Part of the tragedy is that Yar'adua was never interested in running for the presidency until Obasanjo drafted him into the race—and then used blackmail to force other would-be aspirants in the ruling party to renounce their ambitions and scamper for safety.

Yar’adua also has a history of serious health problems ranging from episodes of depression to a debilitating kidney disease that saw him collapse during the presidential campaigns. He was quickly flown out to Germany on a Julius Berger air-ambulance. 

In a perverse attempt to cover up Yar’adua’s health crisis, the PDP leadership used top campaign officials, including Dr. Dora Akunyili, to spread rumors in the press to the effect that Yar'adua had died in Germany. The motive behind this deliberate falsehood sold by the PDP was simply to make Yar’adua’s survival look impressive.

The trick achieved its aim, as public worries about Yar'adua's health problems disappeared altogether as soon as the candidate returned from his German trip.

Yar’adua’s hyped “death” provided melodramatic material for former President Obasanjo to showcase the candidate’s “vigorous” strength in rallies across Nigeria. Obasanjo would make telephone calls to Yar'adua's hospital bed to ask the now infamous rhetorical question: “Umaru, are you dead?” to which Yar’adua would answer “No, Baba, I am still alive.”

As soon as Yar'adua arrived Nigeria, he managed to attend a major rally in Akure, Ondo State before going into limbo. It was left to Obasanjo and Maurice Iwu to perfect a rigging plan for the presidential election. 

The rigging was so audacious that a bewildered member of their PDP caucus revealed to Saharareporters a day before the election that Yar'adua would win by 70%, with Buhari at second and Atiku a distant third. Some skeptical readers did not take Saharareporters seriously when we published the “pre-determined” election results. But many believed when Maurice Iwu announced his cooked results when only twelve out of Nigeria's 36 state electoral commissioners had submitted their manipulated results to the electoral commission headquarters.

Obasanjo had set the tone by giving a short but sober national broadcast explaining why the nation must accept the electoral results. Shortly after Obasanjo ended his national broadcast, a boisterous but confused Maurice Iwu walked into a packed press conference accompanied by fierce-looking security agents to announce Yar'adua as the winner of the "Presidential Election" by our predicted margin of 69.9%. Iwu declined to take any questions from local or international journalists at the venue.

On May 29, 2007, Yar’adua took the office of oath and acknowledged that his election was marked by irregularities. His answer was to set up an electoral reform commission that many opposition parties and parties dismissed as a ruse.

Despite his outward mien of good health, the "new president" runs regular health therapy in Aso Rock. One source revealed that Yar’adua’s day starts with regular sessions with a medical team.
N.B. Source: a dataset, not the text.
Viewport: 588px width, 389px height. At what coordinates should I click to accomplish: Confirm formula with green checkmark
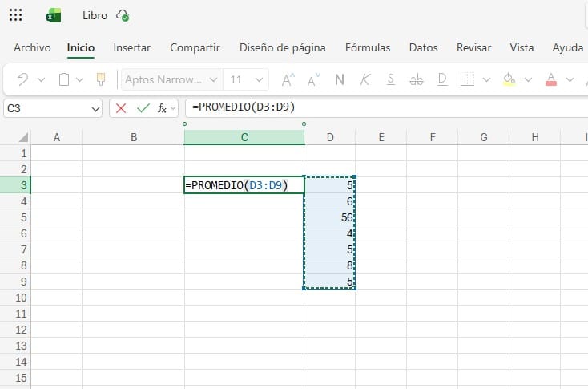point(143,107)
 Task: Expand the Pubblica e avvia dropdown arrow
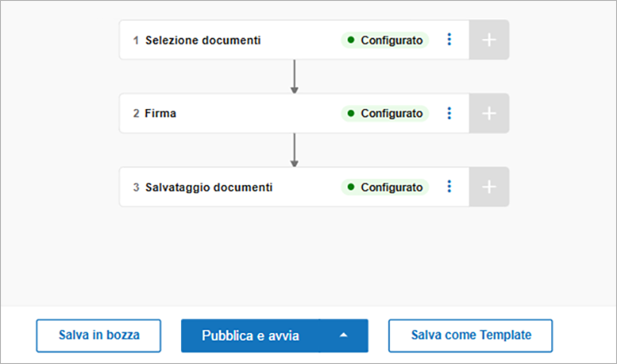344,336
His public appearances have been rare and sporadic, with ministers and other aides often delegated to represent him at events.
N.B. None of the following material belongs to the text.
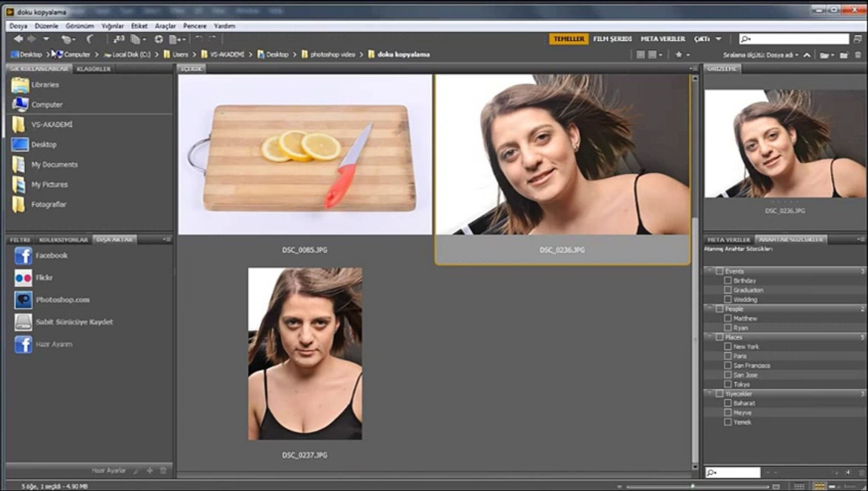Create a new folder with toolbar icon
The height and width of the screenshot is (491, 868).
[x=843, y=55]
After receiving grave prognosis during his last health check-up, Yar’adua has further scaled back his involvement in the day-to-day running of his “administration.”

His health crisis and almost inevitable cancellation of his election has given Obasanjo the opportunity to once again manipulate the political direction of the country in a negative direction.

One concern is whether there is sufficient opposition within the nation to challenge the imposition of Babangida. One prominent opposition figure, a lawyer, was taken aback when Saharareporters apprised him of the plan to install Babangida. “If this is crazy plan is true,” he said in fury, “be sure that many Nigerians will fight it with every ounce of blood in our bodies.”